‘Violência contra a mulher é a violência contra a Natureza’

Imagem: Adobe Fotos - Geledés Instituto da Mulher Negra

“Na cultura africana a representação do feminino é muito mais ampla do que a ocidental, da mulher como ser biológico”, resume Paulo Fernandes, ator, bailarino, coreógrafo e disseminador da cultura Bantu no Espírito Santo.

por Paulo Fernandes no Seculário

Imagem: Adobe Fotos – Geledés Instituto da Mulher Negra

O feminino, essa potência, está ligada não somente à geração de vida humana, como genitora, mas ela também é a grande mãe terra, explica Paulo. “Ela é negra pela força que a própria melanina traz como resistência da sobrevivência e como uma luta de valores que na atualidade estão se perdendo”.

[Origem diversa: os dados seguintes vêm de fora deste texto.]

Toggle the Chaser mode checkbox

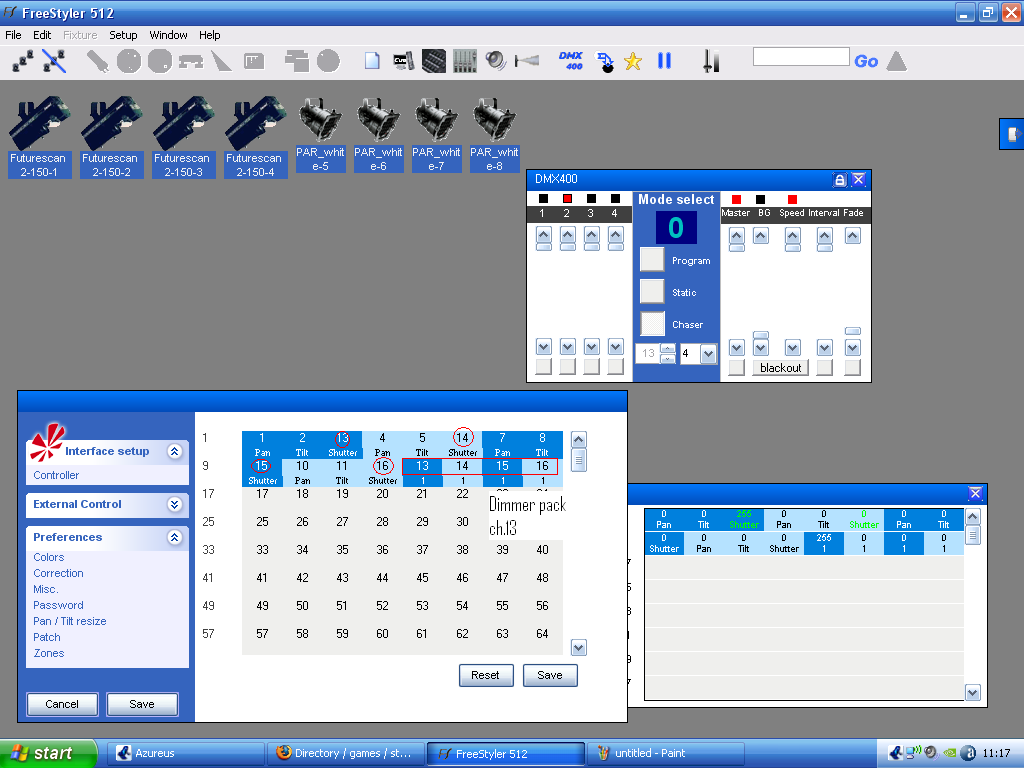point(652,323)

Já a própria palavra África não é de origem africana, esclarece, mas sim romana. Vem de “africare”, de fricção, de calor, e remete ao corpo quente, à sexualidade e ao prazer. O que explica essa visão reduzida da mulher negra, como objeto sexual, o que levou à escravização sexual das mulheres negra.

“O guizo usado nos pés que a Clara Nunes, ao cantar Morena de Angola, não está ligado à sensualidade, mas à escravidão sexual. Quando a mulher se levantava da cama pra tentar fugir, a escrava, o patrão, o capitão do mato saberia que ela estaria tentando fugir”, relata o pesquisador.

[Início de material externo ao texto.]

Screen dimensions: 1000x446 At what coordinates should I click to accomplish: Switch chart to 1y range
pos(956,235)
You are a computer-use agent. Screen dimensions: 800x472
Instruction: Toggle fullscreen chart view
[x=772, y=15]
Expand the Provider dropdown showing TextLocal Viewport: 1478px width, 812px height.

E, mesmo tendo sido abolida a escravidão, a redução da mulher negra como fetiche sexual prevalece, o que explica os elevados índices de homicídio contra mulheres negras e mesmo a violência obstétrica, que acomete mais essa parcela da população. “Eu vejo que do ponto de vista ocidental, essa visão reduzida é uma negligência, uma falta de conhecimento da própria ideia de natureza, ‘a’ natureza, como expressão do feminino’, relaciona.

Casas de cura

Paulo é filho de Laura Felizardo, matriarca da cultura Bantu no Espirito Santo, na foto ao lado vestida com cores e formas geométricas típicas da cultura africana, muito usada especialmente por mulheres de um dos subgrupos da Nação Bantu, que foi trazida para o Espírito Santo, as Ndbelle, mulheres construtoras de casas redondas e que usam roupas com estampas similares às utilizadas nessas “casas de cura”, como são chamadas as construções que remetem à fertilidade.

“As casas são normalmente circulares, porque remetem à relação da fecundidade, no sentido circular da gravidez, da barriga rotunda. E isso vai trazer primeiro a ideia da forma perfeita e segundo a ideia de que nessa casa redonda, as energias são diferentes, não há cantos, existe um fluxo de energia contínuo”, descreve.

As vestimentas, prossegue Paulo, são usadas “como uma condição de autopotência, de autoconhecimento, então a cor como caráter feminino, ela cura o feminino, que é a grande libertação do século XXI, dessa visão machista, autoritária e falicista”, critica. “A cultura grega está mostrando hoje ao que veio, essa negligência, essa autodevoração, essa loucura que a humanidade está. A gente não conseguiu evoluir exatamente por falta desse respeito com o feminino”, observa.

Cultura Bantu

As noções do feminino e da natureza a que Paulo se refere são oriundas da cultura Bantu, grupo étnico presente em 47 dos 55 países que integram o continente africano, todos na chamada África subsaariana, ou seja, ao sul do Deserto do Saara.

Entre eles, estão os países de língua portuguesa, Congo, Angola e Moçambique, de onde vieram os africanos que foram escravizados no Sudeste do Brasil e no Espírito Santo. A presença bantu no Espírito Santo e no Brasil é tamanha, com cerca de 1.800 termos – como cachimbo, caçamba, quiosque, camundongo – que a antropóloga Lélia Gonzalez afirma que nosso idioma não deveria se chamar português, mas sim “pretoguês”, diz Paulo.

“A grande percepção do feminino na cultura africana é que a mulher está ligada à natureza, e não fragmentada como no Ocidente. A mulher representa a própria terra. As deusas negras são a própria potência da terra, da terra fértil”, diz.

A diversidade dos bantus é a maior do mundo, com algo entre 300 e 600 subgrupos, assegura o pesquisador. “Os estudos não dão conta de estabelecer se são 300 ou 600”, explica. “E eles se espalharam pelo mundo. Eles estruturam a base, o primeiro contato do ferro e fogo é da área subsaariana. A tecnologia a evolução da África vem a partir dessa região, dos bantus”, informa.